-- Start ENTRIES SUPPLIED --
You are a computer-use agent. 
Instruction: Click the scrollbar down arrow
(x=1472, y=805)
-- End ENTRIES SUPPLIED --
-- Start ENTRIES SUPPLIED --
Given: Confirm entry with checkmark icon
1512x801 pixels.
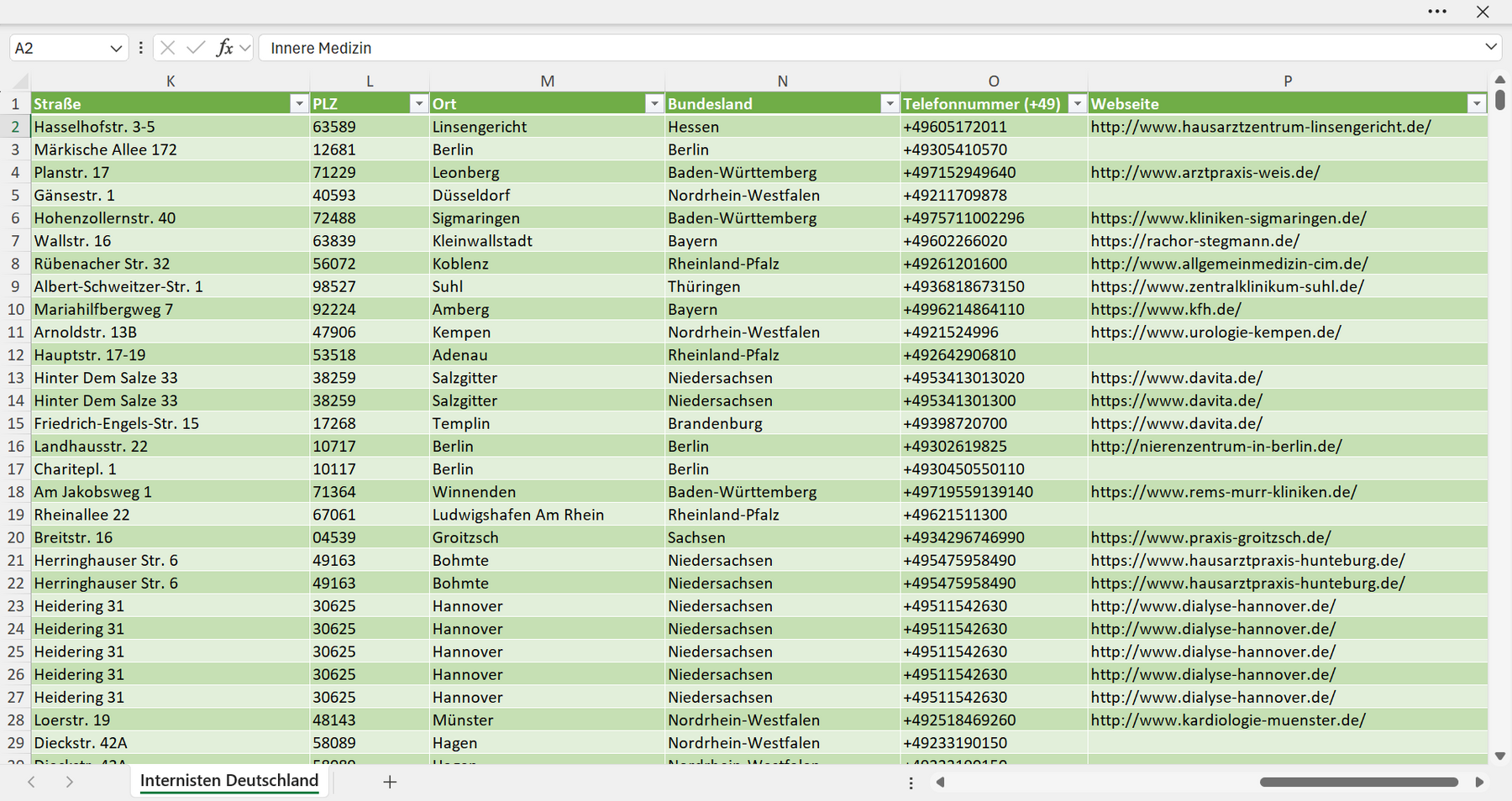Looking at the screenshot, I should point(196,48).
-- End ENTRIES SUPPLIED --
-- Start ENTRIES SUPPLIED --
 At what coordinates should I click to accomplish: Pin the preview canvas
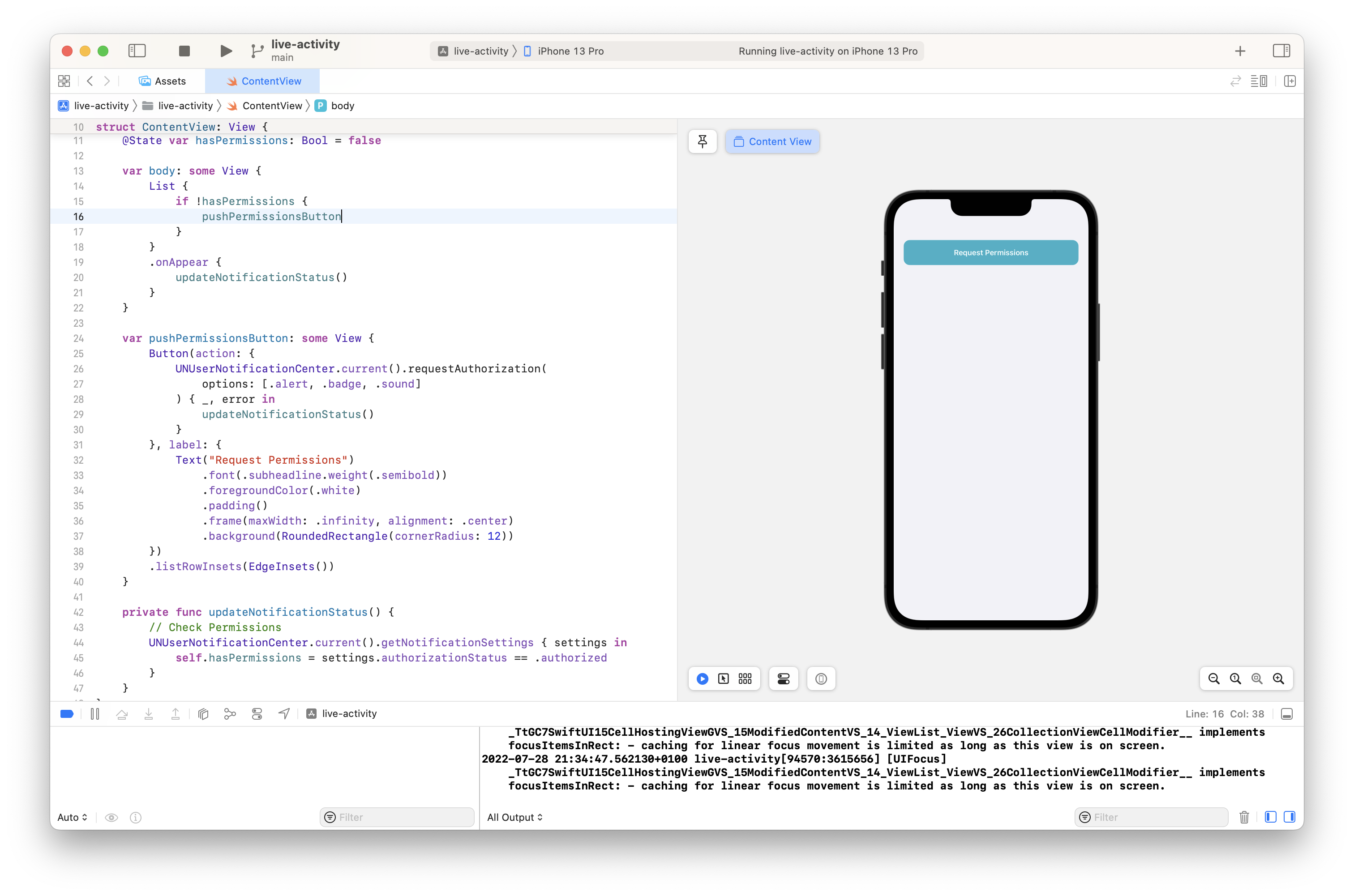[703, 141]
-- End ENTRIES SUPPLIED --
◆ PROBLEM ◆
Please express the material between the lines holding "You are a computer-use agent." and "(x=1472, y=805)", inclusive, as a two-column CSV with columns named request and answer. Give one row per item, put each value in a single quoted field, and replace line breaks with spaces.

◆ TASK ANSWER ◆
request,answer
"You are a computer-use agent. Instruction: Click the scrollbar down arrow","(x=1472, y=805)"